■ Your task
Copy each of the items below word for word, omitting the pictures.

■ Supplied information

____________

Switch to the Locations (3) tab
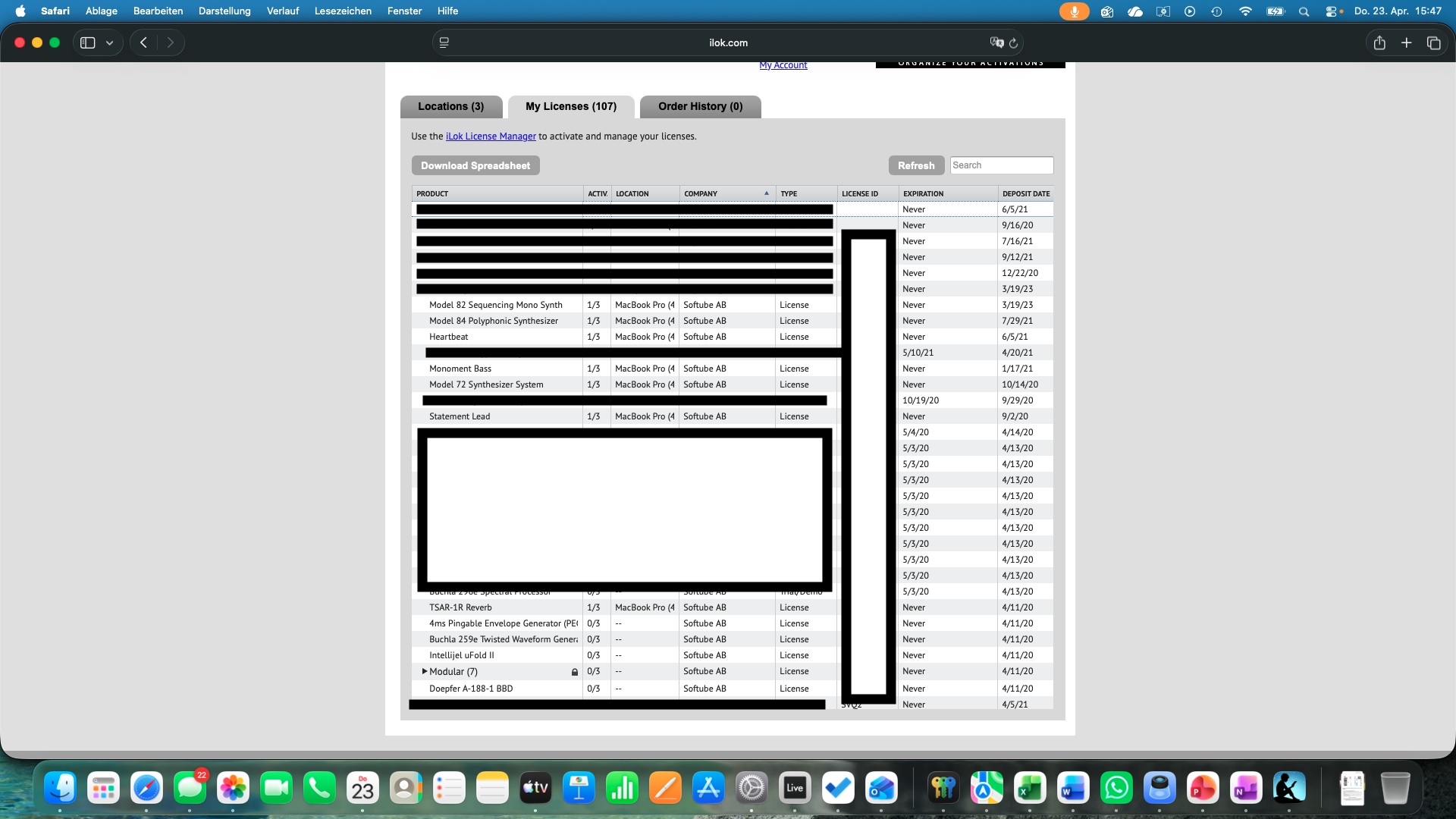This screenshot has height=819, width=1456. [450, 107]
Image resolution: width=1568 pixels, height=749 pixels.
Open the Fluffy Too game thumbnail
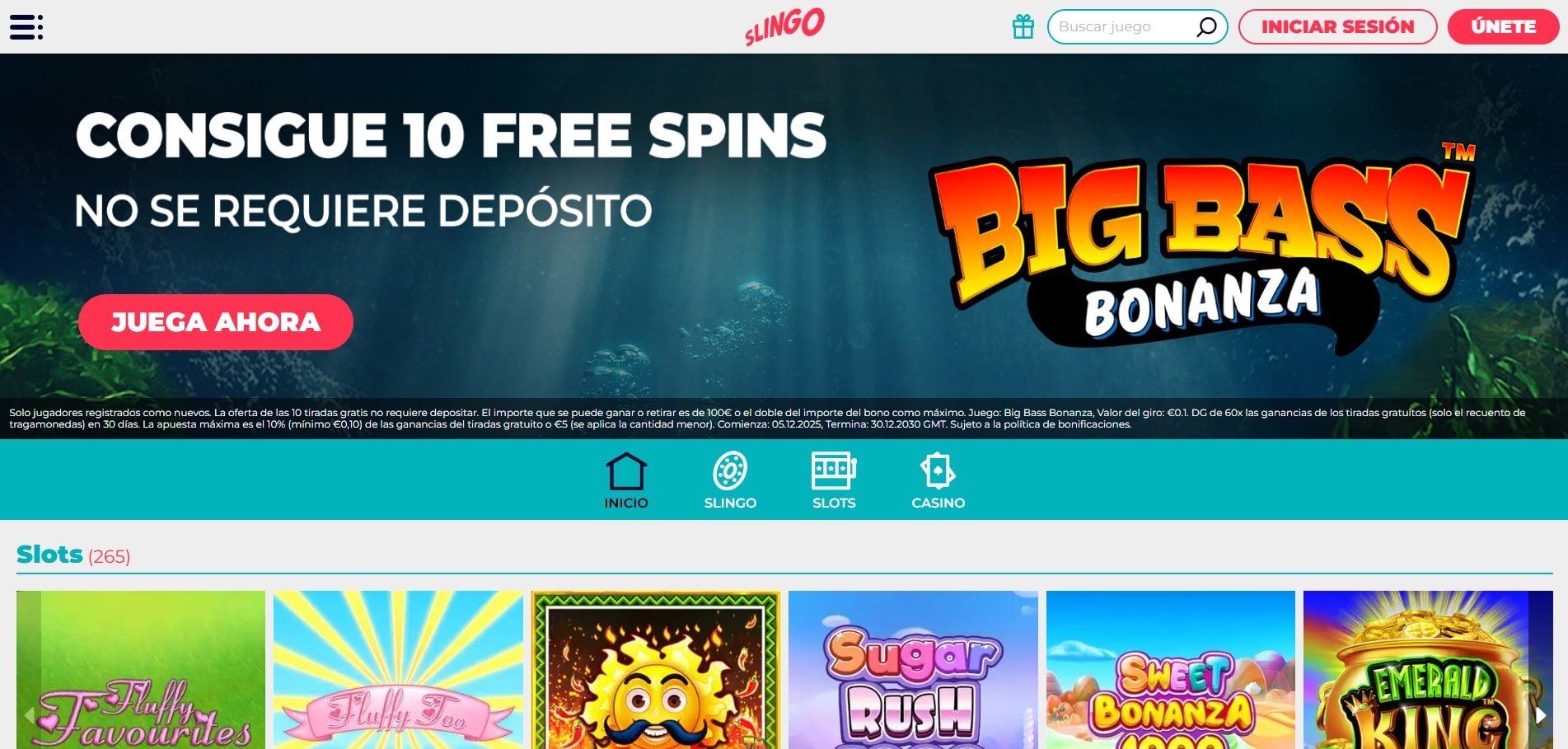tap(398, 670)
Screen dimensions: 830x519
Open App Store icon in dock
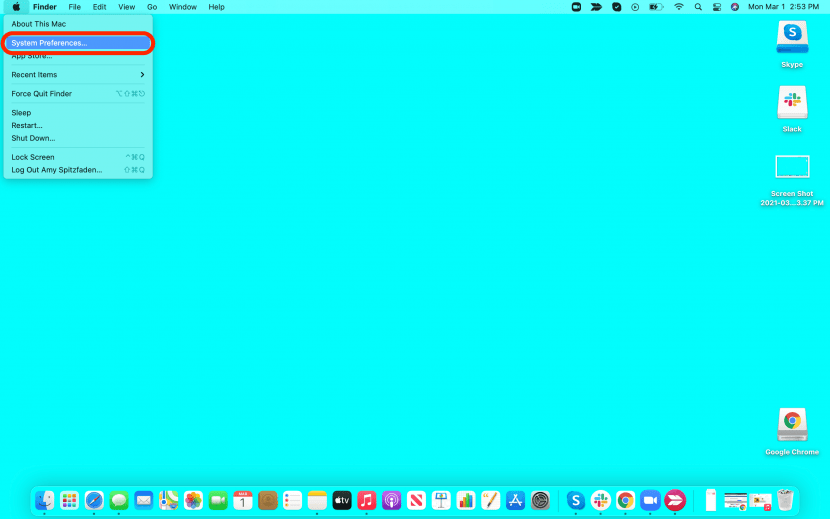[x=516, y=500]
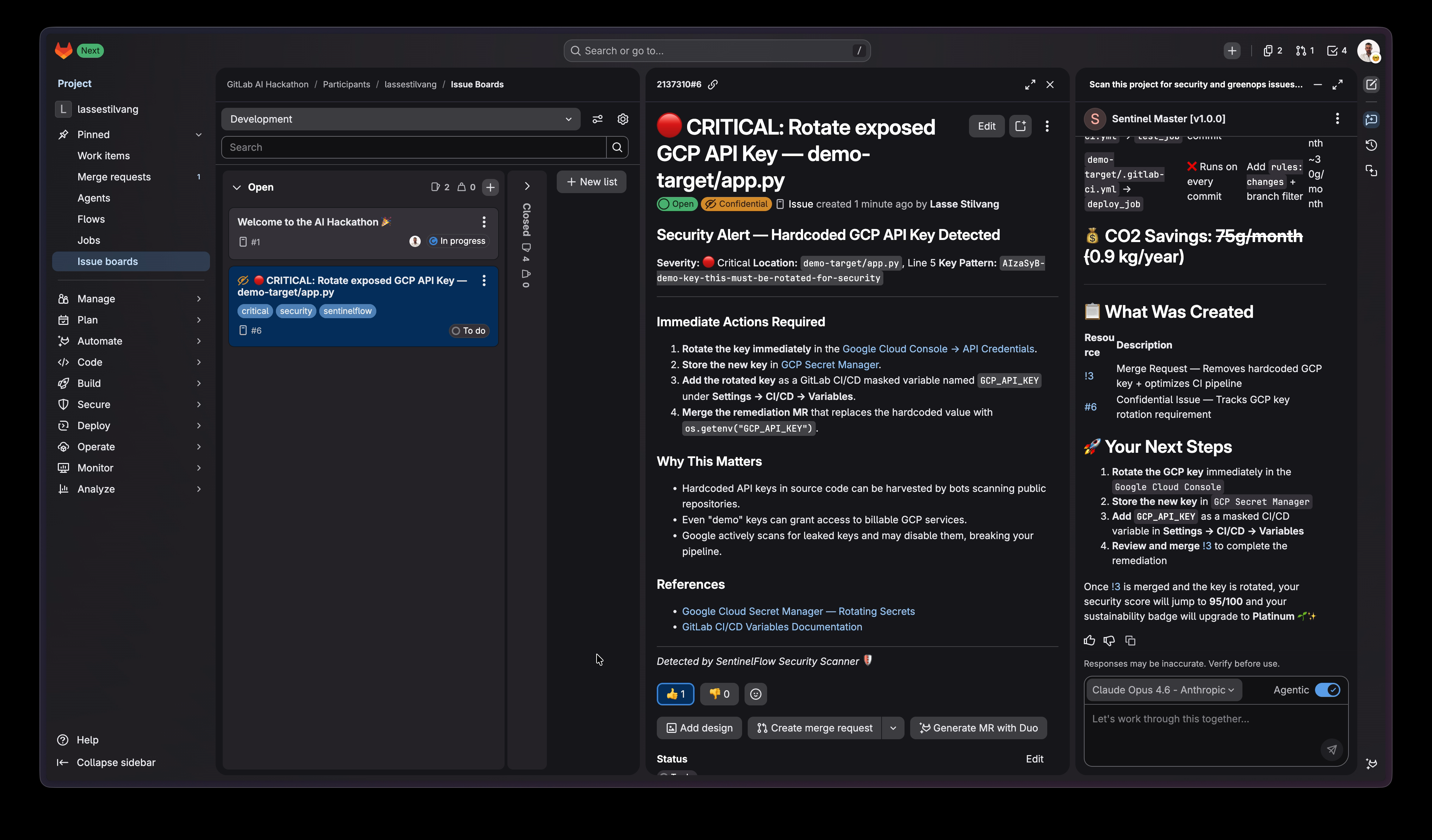Toggle the thumbs up reaction on issue
This screenshot has height=840, width=1432.
pos(675,694)
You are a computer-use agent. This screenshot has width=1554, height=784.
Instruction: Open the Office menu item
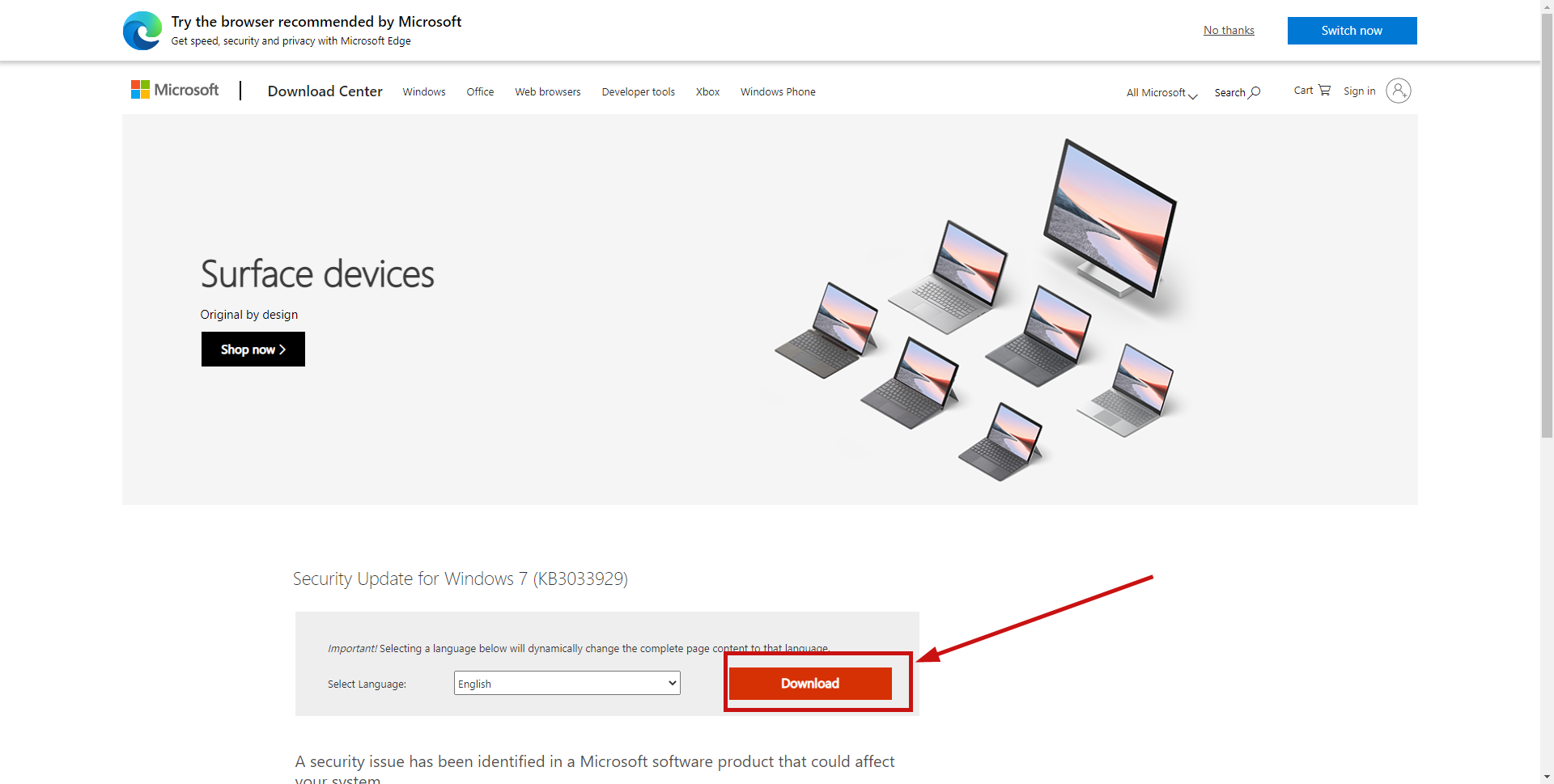pyautogui.click(x=480, y=92)
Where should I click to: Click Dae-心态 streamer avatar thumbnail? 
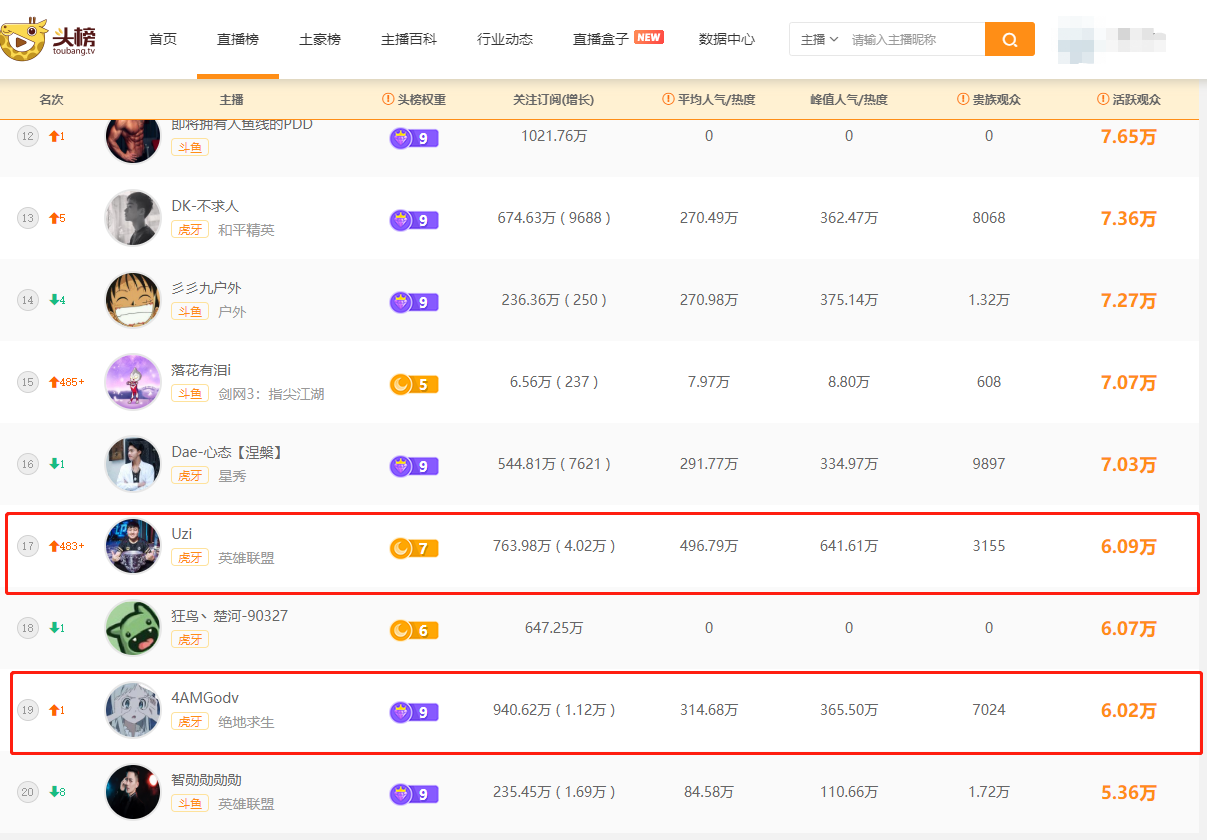pyautogui.click(x=133, y=464)
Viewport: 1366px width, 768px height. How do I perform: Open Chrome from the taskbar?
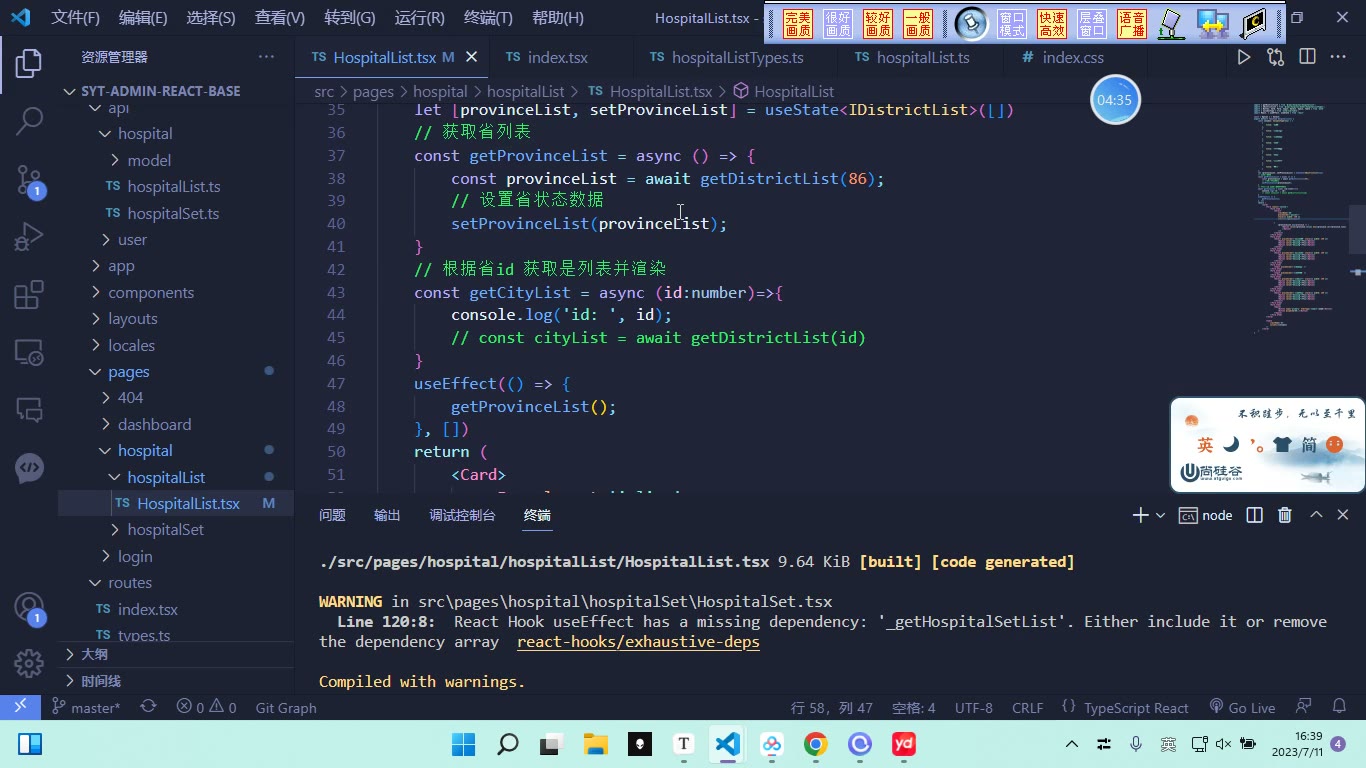[816, 744]
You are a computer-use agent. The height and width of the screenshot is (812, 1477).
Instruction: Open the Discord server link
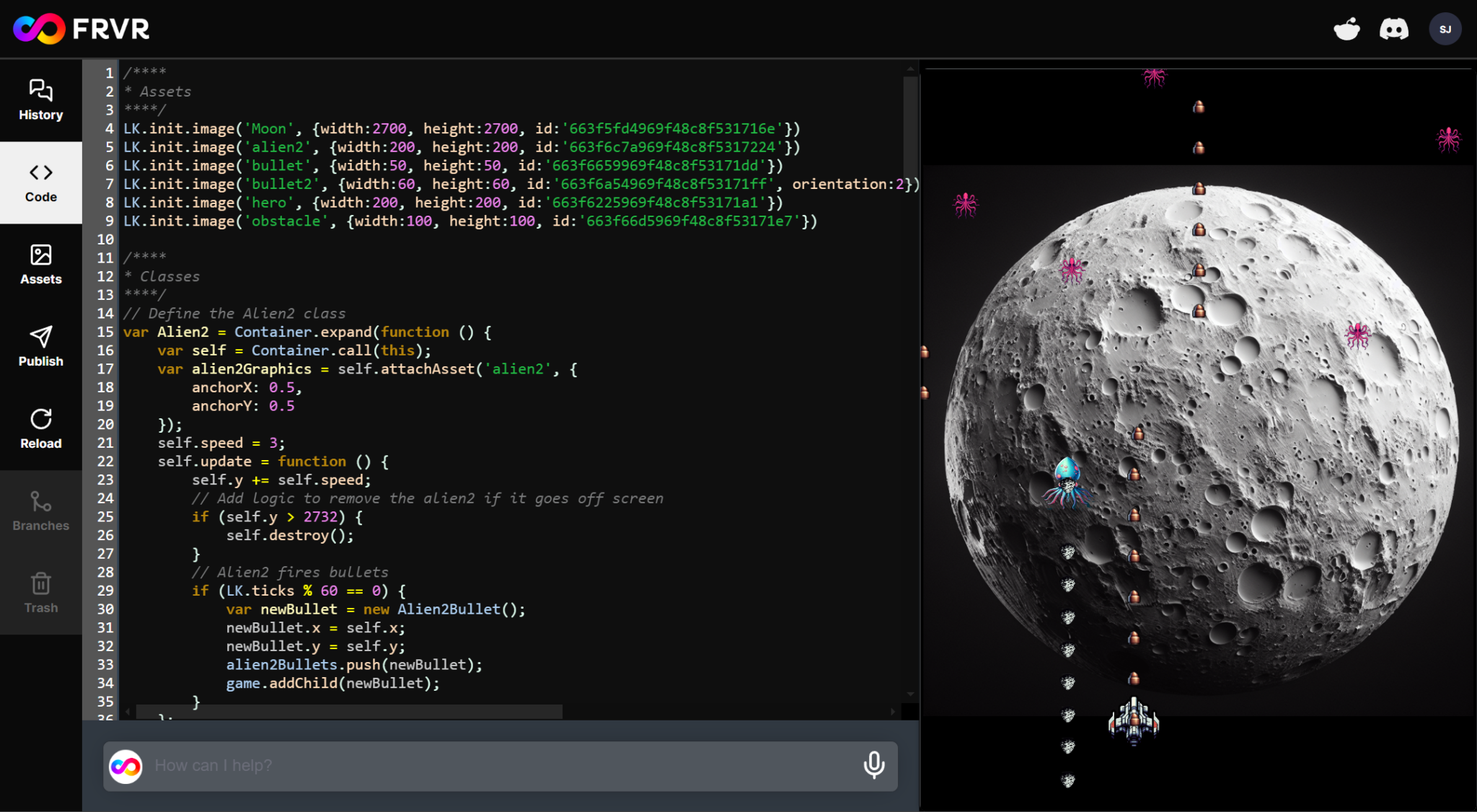pyautogui.click(x=1393, y=30)
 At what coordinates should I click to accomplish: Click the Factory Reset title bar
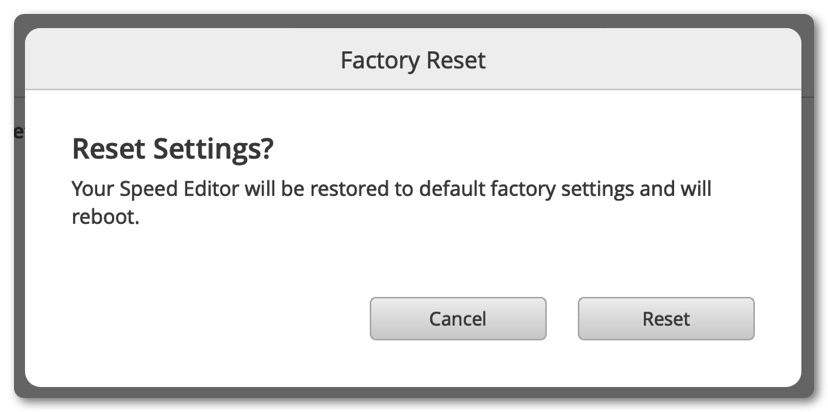click(x=413, y=60)
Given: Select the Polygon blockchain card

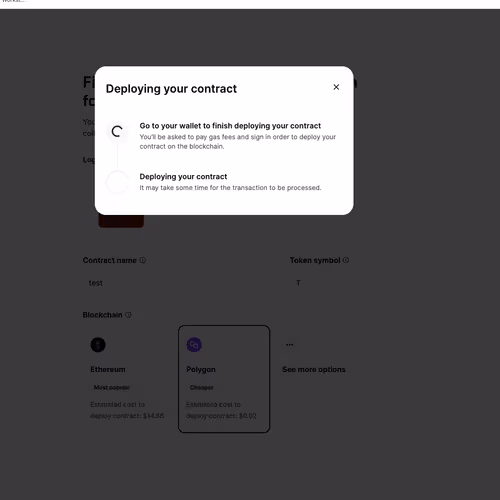Looking at the screenshot, I should [224, 379].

____________

■ Answer to the problem
Switch to the Locations (3) tab
This screenshot has height=819, width=1456. [450, 107]
Image resolution: width=1568 pixels, height=749 pixels.
Open the Fluffy Too game thumbnail
tap(398, 670)
Screen dimensions: 830x519
Open App Store icon in dock
[x=516, y=500]
Toggle the thumbs up reaction on issue
This screenshot has height=840, width=1432.
pos(675,694)
You are a computer-use agent. This screenshot has width=1554, height=784.
Instruction: Open the Office menu item
pyautogui.click(x=480, y=92)
Where should I click to: Click Dae-心态 streamer avatar thumbnail? 
pyautogui.click(x=133, y=464)
Viewport: 1366px width, 768px height. How do I perform: Open Chrome from the taskbar?
[816, 744]
You are a computer-use agent. The height and width of the screenshot is (812, 1477).
Instruction: Open the Discord server link
pyautogui.click(x=1393, y=30)
 At what coordinates should I click to accomplish: Click the Factory Reset title bar
click(x=413, y=60)
Given: Select the Polygon blockchain card

Looking at the screenshot, I should [224, 379].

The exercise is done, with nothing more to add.